++++ INFORMATION

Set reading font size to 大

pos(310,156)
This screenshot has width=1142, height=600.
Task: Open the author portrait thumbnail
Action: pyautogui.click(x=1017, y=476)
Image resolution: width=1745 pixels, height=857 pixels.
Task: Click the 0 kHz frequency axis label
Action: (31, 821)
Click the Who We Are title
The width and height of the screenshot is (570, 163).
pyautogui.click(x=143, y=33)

++++++++

# PROBLEM
All lines above containing the string "height": copy each one.

# RESPONSE BOX
This screenshot has width=1142, height=600.
Image resolution: width=1745 pixels, height=857 pixels.
The width and height of the screenshot is (570, 163).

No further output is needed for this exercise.